Will the skinny boy with the funny last name become the 1st black president of the US?
Mireille with Obama
A friend of mine defined the difference between emigrating to the Netherlands and emigrating to America as follows: if you move to the Netherlands you remain Surinamese, if you move to America you become American. Now I am very proud of my roots, but when I first heard Barack Obama speak I really wanted to become an American right away.
His Key Note speech at the 2004 Democratic convention came straight from the heart and conquered black and white America, Democrats and Republicans, Muslims and Christians, Americans and non-Americans.
The skinny boy with the funny last name, as he called himself, is the son of a Kenyan intellectual and an American from Kansas. As if that wasn't diverse enough, he also grew up in Hawaii, Indonesia and America.
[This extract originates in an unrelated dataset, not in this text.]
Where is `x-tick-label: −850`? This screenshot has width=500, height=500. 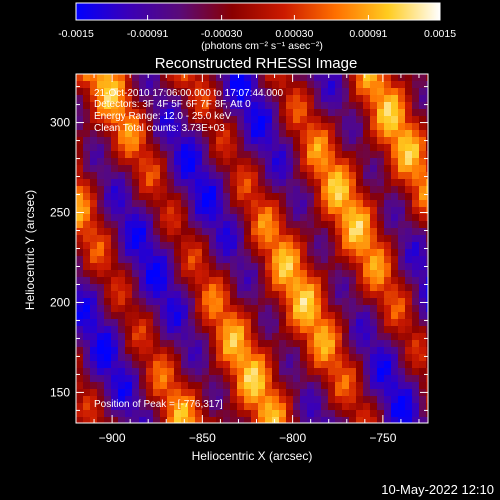
x-tick-label: −850 is located at coordinates (202, 438).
When, as a social worker in Chicago, he discovered that he needed more knowledge to actually realize change, he went to the prestigious Harvard University. He made history there. Obama became the first African-American president of the Harvard Law Review.
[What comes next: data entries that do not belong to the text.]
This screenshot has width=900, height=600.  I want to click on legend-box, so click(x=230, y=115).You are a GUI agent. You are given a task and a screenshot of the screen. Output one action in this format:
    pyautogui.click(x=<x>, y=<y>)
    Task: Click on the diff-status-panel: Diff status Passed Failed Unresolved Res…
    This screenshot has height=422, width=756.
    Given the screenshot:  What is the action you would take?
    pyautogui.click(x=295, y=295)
After his already historic speech, Barack won the race for the US Senate with flying colors. Remarkably, this gifted speaker was immediately tipped as a suitable candidate for the presidency of the United States. Modest as he is and gifted with an intelligent sense of humor and self-mockery, Obama declared that he should probably, like all other newcomers, be serving coffee in the Senate for the first year. Less than 3 years later, the people seemed to be asking him to run for the presidency. For a while he kept America in suspense.
Since he went through his website http://www.barackobama.com/ announced his first steps into the White House, his star seems only rising. He is number two in the Pollieke arrows, not far after Hillary Clinton who has invested incomparably more time and millions in her political career. There is no serious program that Obama doesn't discuss and raise a lot of questions. Wouldn't he be too young and have too little experience, but above all, is America "ready" for a black president?
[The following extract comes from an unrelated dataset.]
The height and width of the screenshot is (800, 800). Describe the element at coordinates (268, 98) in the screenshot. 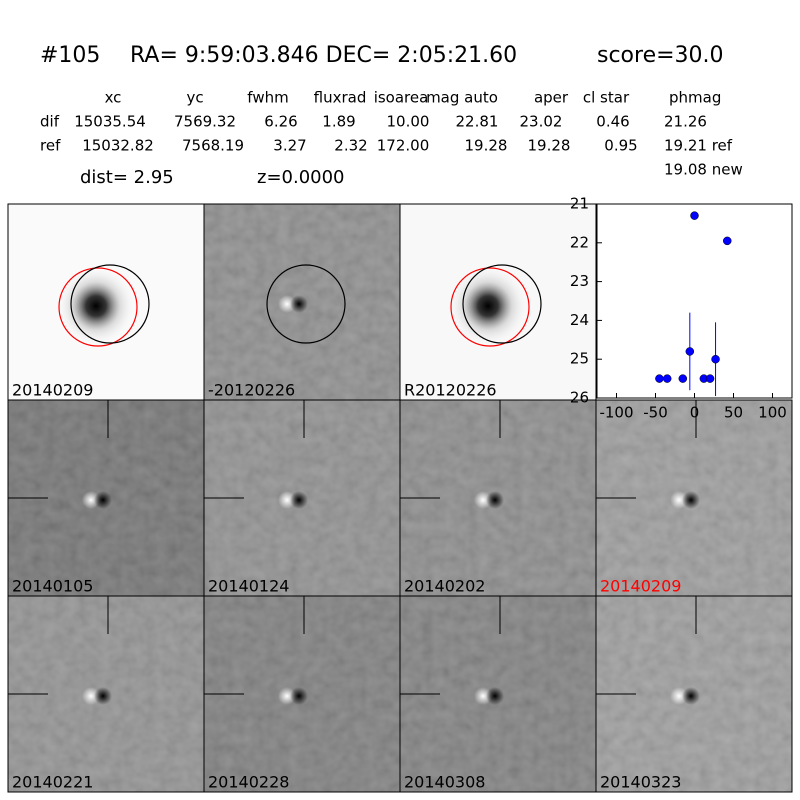

I see `column-header: fwhm` at that location.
The road to the presidency is paved with such political sparring that the most sincere people get lost. The lack of experience should therefore not be underestimated.
Yet you only need to see Barack Obama in action once to clear all doubts. Not only is he genius and sincere, he's also charismatic and real. An astonishingly impressive combination. His ability to bring together two opposing parties that are just barely in each other's hair is also exceptional. At such moments color, background and religion fade.
That's why I don't worry about the blackness of this unique man. His aura clearly outclasses any form of racism. It makes me firmly believe that if Senator Barack Obama actually runs for the presidency, the States of America will be united and ready for their first black President.
Read his biography: Dreams from my father.